• _Task prompt_
Pull out every line of the data below that contains the string "Name", matching case exactly.

• _Material for this task_
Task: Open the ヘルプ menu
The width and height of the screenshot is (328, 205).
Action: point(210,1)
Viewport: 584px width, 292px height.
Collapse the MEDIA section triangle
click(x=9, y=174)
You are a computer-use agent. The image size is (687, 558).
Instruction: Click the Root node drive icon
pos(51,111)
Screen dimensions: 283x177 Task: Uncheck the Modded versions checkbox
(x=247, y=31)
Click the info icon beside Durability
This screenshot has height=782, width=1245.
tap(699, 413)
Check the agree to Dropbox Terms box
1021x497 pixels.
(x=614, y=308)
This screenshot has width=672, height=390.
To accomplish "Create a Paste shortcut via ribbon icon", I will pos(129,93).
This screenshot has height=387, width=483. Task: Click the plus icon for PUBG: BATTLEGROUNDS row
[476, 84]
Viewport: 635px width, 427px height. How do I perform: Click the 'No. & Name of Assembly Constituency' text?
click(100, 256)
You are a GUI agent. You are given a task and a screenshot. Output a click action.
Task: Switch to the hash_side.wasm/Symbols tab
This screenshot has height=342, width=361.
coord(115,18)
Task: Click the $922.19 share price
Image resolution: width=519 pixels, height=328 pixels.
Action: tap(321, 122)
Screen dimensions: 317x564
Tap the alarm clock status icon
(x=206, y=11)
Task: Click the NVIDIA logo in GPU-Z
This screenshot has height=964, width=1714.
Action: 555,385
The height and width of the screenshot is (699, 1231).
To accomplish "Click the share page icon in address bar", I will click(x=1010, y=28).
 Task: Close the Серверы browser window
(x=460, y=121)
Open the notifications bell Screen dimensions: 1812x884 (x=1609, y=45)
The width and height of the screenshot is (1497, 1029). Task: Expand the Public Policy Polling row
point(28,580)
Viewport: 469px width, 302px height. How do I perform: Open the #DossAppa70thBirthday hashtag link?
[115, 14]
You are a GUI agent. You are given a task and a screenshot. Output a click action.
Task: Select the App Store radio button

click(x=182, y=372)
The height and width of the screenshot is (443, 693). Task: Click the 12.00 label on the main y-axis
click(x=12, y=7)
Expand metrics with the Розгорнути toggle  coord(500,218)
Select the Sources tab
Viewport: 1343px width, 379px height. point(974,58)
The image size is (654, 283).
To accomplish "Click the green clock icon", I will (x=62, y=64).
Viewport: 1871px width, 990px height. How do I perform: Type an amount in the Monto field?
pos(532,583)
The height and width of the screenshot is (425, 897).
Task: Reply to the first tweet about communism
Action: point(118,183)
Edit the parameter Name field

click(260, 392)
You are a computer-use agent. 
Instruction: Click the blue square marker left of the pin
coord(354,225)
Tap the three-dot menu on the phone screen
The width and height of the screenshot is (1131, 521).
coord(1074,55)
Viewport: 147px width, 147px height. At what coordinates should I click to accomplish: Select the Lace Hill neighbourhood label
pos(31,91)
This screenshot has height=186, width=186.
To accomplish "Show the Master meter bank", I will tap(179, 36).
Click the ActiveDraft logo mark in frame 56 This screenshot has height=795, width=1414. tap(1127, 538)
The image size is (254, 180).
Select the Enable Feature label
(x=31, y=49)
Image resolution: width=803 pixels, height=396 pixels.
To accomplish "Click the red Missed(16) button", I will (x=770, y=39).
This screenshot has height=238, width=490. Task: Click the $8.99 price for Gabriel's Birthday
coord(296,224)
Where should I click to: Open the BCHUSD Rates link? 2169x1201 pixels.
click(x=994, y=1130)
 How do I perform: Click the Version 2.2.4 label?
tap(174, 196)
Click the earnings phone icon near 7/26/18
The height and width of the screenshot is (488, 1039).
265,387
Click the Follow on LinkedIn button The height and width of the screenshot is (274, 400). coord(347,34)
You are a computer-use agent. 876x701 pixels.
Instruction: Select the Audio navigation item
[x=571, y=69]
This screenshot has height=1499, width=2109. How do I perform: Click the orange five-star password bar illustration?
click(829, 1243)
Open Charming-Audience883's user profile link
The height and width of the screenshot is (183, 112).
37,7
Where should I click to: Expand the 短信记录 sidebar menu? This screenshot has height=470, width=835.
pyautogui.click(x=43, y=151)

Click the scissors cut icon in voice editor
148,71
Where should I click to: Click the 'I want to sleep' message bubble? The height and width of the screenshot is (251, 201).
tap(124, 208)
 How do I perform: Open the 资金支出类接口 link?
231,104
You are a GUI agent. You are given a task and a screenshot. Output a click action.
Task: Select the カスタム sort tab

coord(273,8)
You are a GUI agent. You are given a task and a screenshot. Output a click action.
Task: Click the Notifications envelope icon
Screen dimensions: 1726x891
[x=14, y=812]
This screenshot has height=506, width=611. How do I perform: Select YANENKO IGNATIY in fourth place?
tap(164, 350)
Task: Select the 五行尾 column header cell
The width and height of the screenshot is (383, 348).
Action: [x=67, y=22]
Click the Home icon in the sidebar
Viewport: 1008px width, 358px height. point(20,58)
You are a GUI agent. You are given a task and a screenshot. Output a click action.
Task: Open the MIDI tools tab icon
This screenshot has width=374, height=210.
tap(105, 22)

• _Task result_
Viewport: 635px width, 427px height. How do I perform: Click the 'No. & Name of Assembly Constituency' text?
Edit the parameter Name field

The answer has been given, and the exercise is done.